(Problem): Set down all of the records exactly, leaving none out.

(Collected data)
Content starts

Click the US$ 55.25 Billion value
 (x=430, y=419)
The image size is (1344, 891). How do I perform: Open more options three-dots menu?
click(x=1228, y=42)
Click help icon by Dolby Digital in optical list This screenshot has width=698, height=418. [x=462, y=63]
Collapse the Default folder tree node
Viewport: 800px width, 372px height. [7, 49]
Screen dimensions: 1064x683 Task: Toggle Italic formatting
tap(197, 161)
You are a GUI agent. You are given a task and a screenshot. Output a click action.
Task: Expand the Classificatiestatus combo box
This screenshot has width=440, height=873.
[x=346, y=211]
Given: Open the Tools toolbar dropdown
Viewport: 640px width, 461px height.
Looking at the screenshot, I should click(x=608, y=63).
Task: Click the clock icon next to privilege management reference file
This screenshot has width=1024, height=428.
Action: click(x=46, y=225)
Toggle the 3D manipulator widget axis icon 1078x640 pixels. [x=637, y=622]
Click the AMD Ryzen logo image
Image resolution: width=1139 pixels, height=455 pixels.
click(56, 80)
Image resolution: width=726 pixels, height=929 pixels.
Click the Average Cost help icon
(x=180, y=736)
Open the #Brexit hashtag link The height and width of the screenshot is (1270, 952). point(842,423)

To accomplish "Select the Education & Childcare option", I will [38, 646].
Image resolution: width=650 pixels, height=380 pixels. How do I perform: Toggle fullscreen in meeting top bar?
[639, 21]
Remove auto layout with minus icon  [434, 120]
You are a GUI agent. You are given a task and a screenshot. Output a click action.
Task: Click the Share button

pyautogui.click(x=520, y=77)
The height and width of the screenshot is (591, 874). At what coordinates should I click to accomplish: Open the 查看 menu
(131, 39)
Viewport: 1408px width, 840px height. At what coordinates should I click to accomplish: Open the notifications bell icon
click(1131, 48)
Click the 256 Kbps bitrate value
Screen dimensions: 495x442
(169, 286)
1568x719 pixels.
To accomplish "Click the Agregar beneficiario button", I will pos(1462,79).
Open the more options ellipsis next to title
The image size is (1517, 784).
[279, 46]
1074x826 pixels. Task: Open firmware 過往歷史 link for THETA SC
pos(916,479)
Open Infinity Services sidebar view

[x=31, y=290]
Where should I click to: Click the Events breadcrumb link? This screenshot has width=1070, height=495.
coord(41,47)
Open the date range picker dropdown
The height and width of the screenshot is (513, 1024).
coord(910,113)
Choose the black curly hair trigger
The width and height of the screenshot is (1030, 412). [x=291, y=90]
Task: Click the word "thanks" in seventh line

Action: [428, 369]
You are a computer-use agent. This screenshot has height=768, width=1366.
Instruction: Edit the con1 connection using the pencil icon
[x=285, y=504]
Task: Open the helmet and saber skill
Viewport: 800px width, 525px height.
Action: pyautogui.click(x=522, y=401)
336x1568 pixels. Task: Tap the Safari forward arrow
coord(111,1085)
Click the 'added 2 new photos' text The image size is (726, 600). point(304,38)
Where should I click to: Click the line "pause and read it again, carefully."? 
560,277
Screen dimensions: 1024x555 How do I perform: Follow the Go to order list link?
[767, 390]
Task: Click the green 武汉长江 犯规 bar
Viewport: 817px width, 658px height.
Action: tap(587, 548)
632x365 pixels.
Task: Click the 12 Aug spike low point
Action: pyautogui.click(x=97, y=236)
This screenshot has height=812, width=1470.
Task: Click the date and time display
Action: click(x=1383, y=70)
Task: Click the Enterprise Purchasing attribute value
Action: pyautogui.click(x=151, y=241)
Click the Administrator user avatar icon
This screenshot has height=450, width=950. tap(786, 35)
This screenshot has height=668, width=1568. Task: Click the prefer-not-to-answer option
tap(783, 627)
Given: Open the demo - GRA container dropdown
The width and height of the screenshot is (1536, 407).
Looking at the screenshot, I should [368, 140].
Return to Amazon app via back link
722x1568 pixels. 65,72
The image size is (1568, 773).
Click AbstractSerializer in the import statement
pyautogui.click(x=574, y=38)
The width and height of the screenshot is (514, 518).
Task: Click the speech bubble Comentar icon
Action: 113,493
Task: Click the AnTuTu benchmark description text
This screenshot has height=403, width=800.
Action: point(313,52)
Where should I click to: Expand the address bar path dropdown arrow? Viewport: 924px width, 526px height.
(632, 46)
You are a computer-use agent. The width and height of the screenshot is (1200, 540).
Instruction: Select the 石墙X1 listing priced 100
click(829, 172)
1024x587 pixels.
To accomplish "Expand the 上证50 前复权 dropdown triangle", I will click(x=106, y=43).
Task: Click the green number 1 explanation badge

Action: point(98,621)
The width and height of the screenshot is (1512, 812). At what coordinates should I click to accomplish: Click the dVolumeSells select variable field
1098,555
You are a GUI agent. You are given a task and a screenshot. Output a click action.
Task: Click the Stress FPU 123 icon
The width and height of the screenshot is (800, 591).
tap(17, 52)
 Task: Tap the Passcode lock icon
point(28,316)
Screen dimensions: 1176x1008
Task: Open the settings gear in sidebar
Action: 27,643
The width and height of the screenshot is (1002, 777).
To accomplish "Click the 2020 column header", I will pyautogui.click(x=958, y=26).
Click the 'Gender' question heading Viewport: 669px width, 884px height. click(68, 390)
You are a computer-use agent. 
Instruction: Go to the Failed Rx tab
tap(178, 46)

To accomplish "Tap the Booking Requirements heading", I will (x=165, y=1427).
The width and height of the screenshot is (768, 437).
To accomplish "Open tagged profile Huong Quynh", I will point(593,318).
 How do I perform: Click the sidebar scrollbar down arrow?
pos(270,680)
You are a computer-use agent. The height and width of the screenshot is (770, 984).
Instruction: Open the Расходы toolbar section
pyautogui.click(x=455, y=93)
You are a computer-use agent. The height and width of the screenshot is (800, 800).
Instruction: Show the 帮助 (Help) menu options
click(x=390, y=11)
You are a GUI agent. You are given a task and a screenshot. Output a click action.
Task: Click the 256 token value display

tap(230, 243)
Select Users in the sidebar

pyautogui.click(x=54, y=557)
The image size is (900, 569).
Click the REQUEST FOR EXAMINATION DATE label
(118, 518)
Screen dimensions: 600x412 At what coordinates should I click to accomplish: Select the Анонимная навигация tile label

Content ends

(Output for this exercise):
Click the US$ 55.25 Billion value
 (x=430, y=419)
The image size is (1344, 891). How do I perform: Open more options three-dots menu?
click(x=1228, y=42)
Click help icon by Dolby Digital in optical list This screenshot has width=698, height=418. [x=462, y=63]
Collapse the Default folder tree node
Viewport: 800px width, 372px height. [7, 49]
Screen dimensions: 1064x683 Task: Toggle Italic formatting
tap(197, 161)
You are a GUI agent. You are given a task and a screenshot. Output a click action.
Task: Expand the Classificatiestatus combo box
This screenshot has width=440, height=873.
[x=346, y=211]
Given: Open the Tools toolbar dropdown
Viewport: 640px width, 461px height.
Looking at the screenshot, I should click(x=608, y=63).
Task: Click the clock icon next to privilege management reference file
This screenshot has width=1024, height=428.
Action: click(x=46, y=225)
Toggle the 3D manipulator widget axis icon 1078x640 pixels. [x=637, y=622]
Click the AMD Ryzen logo image
Image resolution: width=1139 pixels, height=455 pixels.
click(56, 80)
Image resolution: width=726 pixels, height=929 pixels.
Click the Average Cost help icon
(x=180, y=736)
Open the #Brexit hashtag link The height and width of the screenshot is (1270, 952). point(842,423)

To accomplish "Select the Education & Childcare option", I will [38, 646].
Image resolution: width=650 pixels, height=380 pixels. How do I perform: Toggle fullscreen in meeting top bar?
[639, 21]
Remove auto layout with minus icon  [434, 120]
You are a GUI agent. You are given a task and a screenshot. Output a click action.
Task: Click the Share button

pyautogui.click(x=520, y=77)
The height and width of the screenshot is (591, 874). At what coordinates should I click to accomplish: Open the 查看 menu
(131, 39)
Viewport: 1408px width, 840px height. At what coordinates should I click to accomplish: Open the notifications bell icon
click(1131, 48)
Click the 256 Kbps bitrate value
Screen dimensions: 495x442
(169, 286)
1568x719 pixels.
To accomplish "Click the Agregar beneficiario button", I will pos(1462,79).
Open the more options ellipsis next to title
The image size is (1517, 784).
[279, 46]
1074x826 pixels. Task: Open firmware 過往歷史 link for THETA SC
pos(916,479)
Open Infinity Services sidebar view

[x=31, y=290]
Where should I click to: Click the Events breadcrumb link? This screenshot has width=1070, height=495.
coord(41,47)
Open the date range picker dropdown
The height and width of the screenshot is (513, 1024).
coord(910,113)
Choose the black curly hair trigger
The width and height of the screenshot is (1030, 412). [x=291, y=90]
Task: Click the word "thanks" in seventh line

Action: [428, 369]
You are a computer-use agent. This screenshot has height=768, width=1366.
Instruction: Edit the con1 connection using the pencil icon
[x=285, y=504]
Task: Open the helmet and saber skill
Viewport: 800px width, 525px height.
Action: pyautogui.click(x=522, y=401)
336x1568 pixels. Task: Tap the Safari forward arrow
coord(111,1085)
Click the 'added 2 new photos' text The image size is (726, 600). point(304,38)
Where should I click to: Click the line "pause and read it again, carefully."? 
560,277
Screen dimensions: 1024x555 How do I perform: Follow the Go to order list link?
[767, 390]
Task: Click the green 武汉长江 犯规 bar
Viewport: 817px width, 658px height.
Action: tap(587, 548)
632x365 pixels.
Task: Click the 12 Aug spike low point
Action: pyautogui.click(x=97, y=236)
This screenshot has height=812, width=1470.
Task: Click the date and time display
Action: click(x=1383, y=70)
Task: Click the Enterprise Purchasing attribute value
Action: pyautogui.click(x=151, y=241)
Click the Administrator user avatar icon
This screenshot has height=450, width=950. tap(786, 35)
This screenshot has height=668, width=1568. Task: Click the prefer-not-to-answer option
tap(783, 627)
Given: Open the demo - GRA container dropdown
The width and height of the screenshot is (1536, 407).
Looking at the screenshot, I should [368, 140].
Return to Amazon app via back link
722x1568 pixels. 65,72
The image size is (1568, 773).
Click AbstractSerializer in the import statement
pyautogui.click(x=574, y=38)
The width and height of the screenshot is (514, 518).
Task: Click the speech bubble Comentar icon
Action: 113,493
Task: Click the AnTuTu benchmark description text
This screenshot has height=403, width=800.
Action: point(313,52)
Where should I click to: Expand the address bar path dropdown arrow? Viewport: 924px width, 526px height.
(632, 46)
You are a computer-use agent. The width and height of the screenshot is (1200, 540).
Instruction: Select the 石墙X1 listing priced 100
click(829, 172)
1024x587 pixels.
To accomplish "Expand the 上证50 前复权 dropdown triangle", I will click(x=106, y=43).
Task: Click the green number 1 explanation badge

Action: point(98,621)
The width and height of the screenshot is (1512, 812). At what coordinates should I click to accomplish: Click the dVolumeSells select variable field
1098,555
You are a GUI agent. You are given a task and a screenshot. Output a click action.
Task: Click the Stress FPU 123 icon
The width and height of the screenshot is (800, 591).
tap(17, 52)
 Task: Tap the Passcode lock icon
point(28,316)
Screen dimensions: 1176x1008
Task: Open the settings gear in sidebar
Action: 27,643
The width and height of the screenshot is (1002, 777).
To accomplish "Click the 2020 column header", I will pyautogui.click(x=958, y=26).
Click the 'Gender' question heading Viewport: 669px width, 884px height. click(68, 390)
You are a computer-use agent. 
Instruction: Go to the Failed Rx tab
tap(178, 46)

To accomplish "Tap the Booking Requirements heading", I will (x=165, y=1427).
The width and height of the screenshot is (768, 437).
To accomplish "Open tagged profile Huong Quynh", I will point(593,318).
 How do I perform: Click the sidebar scrollbar down arrow?
pos(270,680)
You are a computer-use agent. The height and width of the screenshot is (770, 984).
Instruction: Open the Расходы toolbar section
pyautogui.click(x=455, y=93)
You are a computer-use agent. The height and width of the screenshot is (800, 800).
Instruction: Show the 帮助 (Help) menu options
click(x=390, y=11)
You are a GUI agent. You are given a task and a screenshot. Output a click action.
Task: Click the 256 token value display

tap(230, 243)
Select Users in the sidebar

pyautogui.click(x=54, y=557)
The image size is (900, 569).
Click the REQUEST FOR EXAMINATION DATE label
(118, 518)
Screen dimensions: 600x412 At what coordinates should I click to accomplish: Select the Анонимная навигация tile label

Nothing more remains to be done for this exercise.